アメリカ ギフテッド教育に学ぶ、子供の好奇心を伸ばすことの大切さ
石角友愛×本山勝寛

「本の話」編集部

『アメリカ ギフテッド教育最先端に学ぶ 才能の見つけ方 天才の育て方』 (石角友愛 著)


ジャンル : #ノンフィクション

本山 ギフテッドを発掘するためには、どのような方法がありますか?

石角 大きく分けると、定量的方法と、定性的方法の2種類があります。定量的方法はいわゆるIQテスト、これは最近は、英語が母国語でない子でもできるようなノンバーバル・アビリティテストが主流です。もう1種類は、専門家が1時間くらい子供にインタビューしてポテンシャルを計るというQA(Qualitative Assessment)メソッドと呼ばれる方法があります。

本山 ノンバーバル・アビリティテストというと?

石角 この分野の権威である、ジャック・ナグリエーリ教授が提唱したもので、英語を母国語としなくてもできるパターン認識が中心となるテストです。ナグリエーリ教授の研究によると、アメリカでも70万人のギフテッドが未発掘で、黒人層では2人に1人が未発掘と言われています。つまり貧困層や英語が母国語でない層は通常のテストでは発掘されづらいので、言葉が分からないギフテッドでも発掘できるように作られたテストです。結構難しいですよ。これで、97%以上のスコアを獲得しないとギフテッドとは認定されません。それこそ0.1秒くらいで、直感的に解けないとダメですね。

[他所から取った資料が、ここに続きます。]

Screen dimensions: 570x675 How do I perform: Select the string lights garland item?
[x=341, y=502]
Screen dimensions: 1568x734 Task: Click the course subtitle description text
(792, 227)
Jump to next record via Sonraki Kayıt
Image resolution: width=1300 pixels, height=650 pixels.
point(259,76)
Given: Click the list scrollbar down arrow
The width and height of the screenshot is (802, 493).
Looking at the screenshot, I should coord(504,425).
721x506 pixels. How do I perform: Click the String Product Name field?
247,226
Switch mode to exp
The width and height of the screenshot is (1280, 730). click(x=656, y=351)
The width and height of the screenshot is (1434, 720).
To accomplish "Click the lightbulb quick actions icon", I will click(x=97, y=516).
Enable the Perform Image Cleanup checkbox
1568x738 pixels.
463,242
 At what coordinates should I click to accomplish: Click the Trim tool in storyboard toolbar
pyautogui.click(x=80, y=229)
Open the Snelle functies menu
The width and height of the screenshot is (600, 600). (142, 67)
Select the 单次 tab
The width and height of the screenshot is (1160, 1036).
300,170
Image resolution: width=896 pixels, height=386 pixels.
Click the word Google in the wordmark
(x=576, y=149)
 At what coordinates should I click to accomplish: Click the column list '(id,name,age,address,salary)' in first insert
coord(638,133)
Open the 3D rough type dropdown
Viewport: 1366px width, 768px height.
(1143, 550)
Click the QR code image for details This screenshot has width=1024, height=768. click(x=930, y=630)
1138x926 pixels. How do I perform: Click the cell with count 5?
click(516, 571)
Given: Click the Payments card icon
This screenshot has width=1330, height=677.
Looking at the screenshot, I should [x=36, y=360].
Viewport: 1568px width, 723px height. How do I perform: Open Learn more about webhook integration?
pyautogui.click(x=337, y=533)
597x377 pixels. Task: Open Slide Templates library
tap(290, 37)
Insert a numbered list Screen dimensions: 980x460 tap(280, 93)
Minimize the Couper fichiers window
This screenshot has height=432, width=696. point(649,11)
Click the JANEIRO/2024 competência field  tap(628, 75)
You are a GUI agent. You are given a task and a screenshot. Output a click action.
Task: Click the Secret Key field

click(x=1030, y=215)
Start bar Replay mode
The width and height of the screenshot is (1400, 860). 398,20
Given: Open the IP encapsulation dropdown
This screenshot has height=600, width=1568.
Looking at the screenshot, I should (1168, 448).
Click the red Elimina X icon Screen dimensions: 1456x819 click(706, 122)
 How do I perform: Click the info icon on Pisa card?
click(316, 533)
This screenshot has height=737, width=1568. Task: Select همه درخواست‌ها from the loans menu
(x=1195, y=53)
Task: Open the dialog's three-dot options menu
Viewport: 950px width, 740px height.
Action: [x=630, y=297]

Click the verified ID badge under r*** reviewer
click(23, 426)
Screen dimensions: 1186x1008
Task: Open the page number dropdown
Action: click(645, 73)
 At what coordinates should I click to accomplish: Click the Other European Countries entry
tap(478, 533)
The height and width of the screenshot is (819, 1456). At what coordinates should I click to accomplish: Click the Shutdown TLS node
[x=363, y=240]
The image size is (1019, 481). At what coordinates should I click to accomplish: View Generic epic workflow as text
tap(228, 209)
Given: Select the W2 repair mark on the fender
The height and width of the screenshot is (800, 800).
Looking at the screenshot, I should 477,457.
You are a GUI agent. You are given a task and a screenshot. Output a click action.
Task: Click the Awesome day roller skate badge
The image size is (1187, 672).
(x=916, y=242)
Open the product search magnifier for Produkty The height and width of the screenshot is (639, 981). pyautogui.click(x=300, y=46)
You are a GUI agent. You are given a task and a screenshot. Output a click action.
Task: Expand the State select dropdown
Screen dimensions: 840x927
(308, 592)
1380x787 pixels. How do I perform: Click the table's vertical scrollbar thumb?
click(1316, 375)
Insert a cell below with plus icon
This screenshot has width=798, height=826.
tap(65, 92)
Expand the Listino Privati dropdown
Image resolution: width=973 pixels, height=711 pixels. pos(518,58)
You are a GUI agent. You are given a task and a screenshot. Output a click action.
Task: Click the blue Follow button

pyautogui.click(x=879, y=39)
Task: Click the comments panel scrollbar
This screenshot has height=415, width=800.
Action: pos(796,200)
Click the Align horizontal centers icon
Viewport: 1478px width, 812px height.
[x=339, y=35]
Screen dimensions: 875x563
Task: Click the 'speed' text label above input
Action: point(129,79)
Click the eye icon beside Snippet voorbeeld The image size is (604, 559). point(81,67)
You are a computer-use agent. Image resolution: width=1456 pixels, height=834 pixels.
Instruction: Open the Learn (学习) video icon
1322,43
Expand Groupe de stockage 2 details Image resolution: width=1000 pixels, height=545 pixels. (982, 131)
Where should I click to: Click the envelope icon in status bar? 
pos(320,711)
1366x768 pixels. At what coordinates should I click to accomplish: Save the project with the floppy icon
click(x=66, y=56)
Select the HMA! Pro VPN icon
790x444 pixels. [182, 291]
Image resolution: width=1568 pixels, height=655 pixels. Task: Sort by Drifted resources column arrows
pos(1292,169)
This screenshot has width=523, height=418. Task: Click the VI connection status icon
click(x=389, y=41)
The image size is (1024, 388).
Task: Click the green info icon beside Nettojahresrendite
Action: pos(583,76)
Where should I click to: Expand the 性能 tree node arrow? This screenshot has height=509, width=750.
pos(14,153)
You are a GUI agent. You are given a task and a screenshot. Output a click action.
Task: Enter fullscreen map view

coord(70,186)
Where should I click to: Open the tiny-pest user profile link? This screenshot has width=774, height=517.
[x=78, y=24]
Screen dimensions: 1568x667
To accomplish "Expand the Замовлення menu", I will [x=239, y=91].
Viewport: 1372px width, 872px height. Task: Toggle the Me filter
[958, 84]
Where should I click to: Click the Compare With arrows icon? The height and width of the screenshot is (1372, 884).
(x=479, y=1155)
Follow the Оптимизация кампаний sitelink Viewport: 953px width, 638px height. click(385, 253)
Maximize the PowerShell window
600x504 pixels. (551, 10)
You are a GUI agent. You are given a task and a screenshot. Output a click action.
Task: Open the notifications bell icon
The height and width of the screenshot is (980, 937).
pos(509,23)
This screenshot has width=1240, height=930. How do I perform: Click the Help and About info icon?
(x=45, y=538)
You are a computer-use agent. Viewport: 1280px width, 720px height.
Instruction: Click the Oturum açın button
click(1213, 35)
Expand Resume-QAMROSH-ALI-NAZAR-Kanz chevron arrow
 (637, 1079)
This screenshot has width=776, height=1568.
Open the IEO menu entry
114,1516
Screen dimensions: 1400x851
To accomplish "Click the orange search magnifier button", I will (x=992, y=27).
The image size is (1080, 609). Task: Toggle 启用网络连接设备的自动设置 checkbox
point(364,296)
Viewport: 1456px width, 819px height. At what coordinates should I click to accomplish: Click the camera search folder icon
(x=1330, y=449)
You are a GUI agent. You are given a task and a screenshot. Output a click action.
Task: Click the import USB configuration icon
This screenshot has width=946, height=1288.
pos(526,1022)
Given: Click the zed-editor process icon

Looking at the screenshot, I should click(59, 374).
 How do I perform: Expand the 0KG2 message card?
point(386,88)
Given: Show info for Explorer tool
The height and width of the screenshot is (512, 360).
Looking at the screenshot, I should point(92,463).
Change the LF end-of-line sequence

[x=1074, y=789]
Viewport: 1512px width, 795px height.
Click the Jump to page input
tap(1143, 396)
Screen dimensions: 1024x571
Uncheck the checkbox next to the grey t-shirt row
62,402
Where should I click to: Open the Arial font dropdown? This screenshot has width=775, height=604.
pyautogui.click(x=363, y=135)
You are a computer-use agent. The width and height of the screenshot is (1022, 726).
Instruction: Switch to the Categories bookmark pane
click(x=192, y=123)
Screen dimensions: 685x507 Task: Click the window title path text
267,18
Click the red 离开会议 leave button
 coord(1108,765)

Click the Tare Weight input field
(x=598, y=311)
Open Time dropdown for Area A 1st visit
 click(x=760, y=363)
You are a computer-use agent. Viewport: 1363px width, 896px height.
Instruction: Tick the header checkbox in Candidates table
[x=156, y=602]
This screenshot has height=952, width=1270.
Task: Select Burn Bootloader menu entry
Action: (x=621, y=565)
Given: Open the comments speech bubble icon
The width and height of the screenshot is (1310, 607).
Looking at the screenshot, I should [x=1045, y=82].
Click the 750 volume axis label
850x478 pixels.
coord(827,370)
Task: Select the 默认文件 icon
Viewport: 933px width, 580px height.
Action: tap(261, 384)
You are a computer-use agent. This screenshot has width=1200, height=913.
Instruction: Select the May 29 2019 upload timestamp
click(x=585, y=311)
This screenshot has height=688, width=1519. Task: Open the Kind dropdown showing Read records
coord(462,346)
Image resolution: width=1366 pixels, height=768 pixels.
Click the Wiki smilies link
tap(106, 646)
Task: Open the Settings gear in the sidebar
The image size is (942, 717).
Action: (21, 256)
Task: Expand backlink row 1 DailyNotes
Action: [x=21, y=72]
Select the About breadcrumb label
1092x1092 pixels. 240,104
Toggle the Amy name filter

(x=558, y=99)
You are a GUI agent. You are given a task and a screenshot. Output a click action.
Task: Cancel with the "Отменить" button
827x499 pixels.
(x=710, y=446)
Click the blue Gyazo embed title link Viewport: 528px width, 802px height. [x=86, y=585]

テストサンプルのURL https://www.testprep-online.com/nnat-sample-test-kindegarten.aspx

本山 確かに難しいですね。1時間くらいあれば、どうにかなるかと思いますが(笑)。

 日本では、ギフテッドは発掘するものだ、というコンセプト自体が、学校現場にはあまりないですね。

石角 そうなんですね。

本山 2年くらい前に、私の所属する日本財団で、東京大学の先端研の先生と一緒に「異才発掘プロジェクト」(通称ROCKET)というのを立ち上げました。ある分野においてすごく突出した才能や個性を持っているが、学校にはなじめなくて不登校になっている子供たちの才能を伸ばしていくというプロジェクトなんですが、そのプロジェクトに応募が殺到したんです。学校になじめない子供が、才能を伸ばすきっかけが不足しているということを感じました。

石角 それは何か宣伝をされたんですか?

本山 いえ、記者発表しただけで、問い合わせが殺到したんです。やはり、潜在的にニーズがあったのだと思います。そういった子供達を体系立てて発掘する必要があると感じました。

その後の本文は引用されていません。